が、今日のところは、自分から“孤島”を選んだので致し方ない。

なぜなら、今日は目録「月曜倶楽部」(6月4日発行)の締め切り日だから。
未完成な部分を調整して、印刷所に入稿したいと思うのだ。
締め切りの昼ごろまでにやりたかったのだ。
だが、夕方になろうとしているのに
いまだ集中できない自分を持て余している。
仕方なく、風呂に入ってみたり、汁物のうどんを食べてみたり、
発送など体を使う系の仕事をしてみたりと、ひとり、もがいている。

まったく参ったなあ…。
まさか、目録の締め切り日に体調不良になるとは思わなかった。
体調不良といっても、単なる飲みすぎですので、ご心配なく。
自己管理が不十分? はあ、そのとおりです。

昨日は、やはり夏のような陽射しのもと、
買取に出かけた。
本をお譲りくださった方は、編集者夫婦。
むかしむかし、ご近所の人が引っ越すときに
プレゼントしてもらったものだという。
お子さんはもう高校生だし、
クラシカルな絵本には興味を示さなかったと残念そう。
編集者であるだけに、
じっくりよい本につくられていることを直感し、
処分するには忍びなかったのだという。
「お探しの方がいらっしゃいますので、
ありがたいです」
と話したところ、心底ほっとしたような笑顔になられたのだった。
編集者だからこそ、本をつくる苦労も喜びも
よくよくご存知なのだろう。

私も本づくりにずっと携わってきたので、
本をぱらぱらっとめくると、編集者がどのぐらいその本に
思いをこめてつくりあげたものか、
あるいは短期間にパパッとやっつけでつくったものなのか、
直感でかぎ分けることが結構多い。
外国の本であっても、文字が読めなくても同じである。

• **データセット資料**:

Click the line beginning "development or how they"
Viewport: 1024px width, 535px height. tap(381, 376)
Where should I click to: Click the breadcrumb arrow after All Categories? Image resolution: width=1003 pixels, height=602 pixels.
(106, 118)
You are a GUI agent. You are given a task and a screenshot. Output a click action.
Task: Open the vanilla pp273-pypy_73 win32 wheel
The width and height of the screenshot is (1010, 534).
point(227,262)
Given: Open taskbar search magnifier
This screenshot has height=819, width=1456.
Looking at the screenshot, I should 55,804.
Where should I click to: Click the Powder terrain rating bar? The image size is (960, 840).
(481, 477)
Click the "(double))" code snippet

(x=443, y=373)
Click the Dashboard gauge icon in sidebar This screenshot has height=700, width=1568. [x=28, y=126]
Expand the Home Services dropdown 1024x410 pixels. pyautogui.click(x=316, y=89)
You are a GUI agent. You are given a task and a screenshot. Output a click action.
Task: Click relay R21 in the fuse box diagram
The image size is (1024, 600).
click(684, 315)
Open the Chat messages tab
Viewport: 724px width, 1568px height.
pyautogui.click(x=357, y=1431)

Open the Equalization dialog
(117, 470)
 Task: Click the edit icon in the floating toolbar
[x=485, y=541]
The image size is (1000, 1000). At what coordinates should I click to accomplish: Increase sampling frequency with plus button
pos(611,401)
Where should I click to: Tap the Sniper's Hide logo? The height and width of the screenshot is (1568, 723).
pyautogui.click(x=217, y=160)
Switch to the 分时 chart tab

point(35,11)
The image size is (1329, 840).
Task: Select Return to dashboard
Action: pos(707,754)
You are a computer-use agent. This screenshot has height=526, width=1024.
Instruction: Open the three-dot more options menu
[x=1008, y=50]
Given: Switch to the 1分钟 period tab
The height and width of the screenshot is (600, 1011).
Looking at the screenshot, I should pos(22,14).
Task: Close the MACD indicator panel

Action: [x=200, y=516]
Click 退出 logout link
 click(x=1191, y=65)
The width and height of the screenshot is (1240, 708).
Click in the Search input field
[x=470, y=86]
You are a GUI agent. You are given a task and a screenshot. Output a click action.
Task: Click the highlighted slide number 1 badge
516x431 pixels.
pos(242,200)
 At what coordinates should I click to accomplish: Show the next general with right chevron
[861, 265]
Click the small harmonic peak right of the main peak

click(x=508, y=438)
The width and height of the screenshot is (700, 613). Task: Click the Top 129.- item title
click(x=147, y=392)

• **取り組む課題**:
[1] 「読む文章」によると、目録「月曜倶楽部」の発行日はいつですか。
[2] 「読む文章」のうち「なぜなら、今日は目録」で始まる段落を、主要な事実を保ったまま箇条書きにまとめてください。
これらの資料は、文章とは別の出典から採られたものです。

• **課題別の解答**:
[1] 6月4日です。

[2]
- 今日は目録「月曜倶楽部」（6月4日発行）の締め切り日で、未完成部分を調整して印刷所に入稿したい。
- 昼ごろまでに済ませたかったが、夕方近くになっても集中できずにいる。
- 入浴、汁物のうどん、発送など体を使う仕事を試しながら、ひとりでもがいている。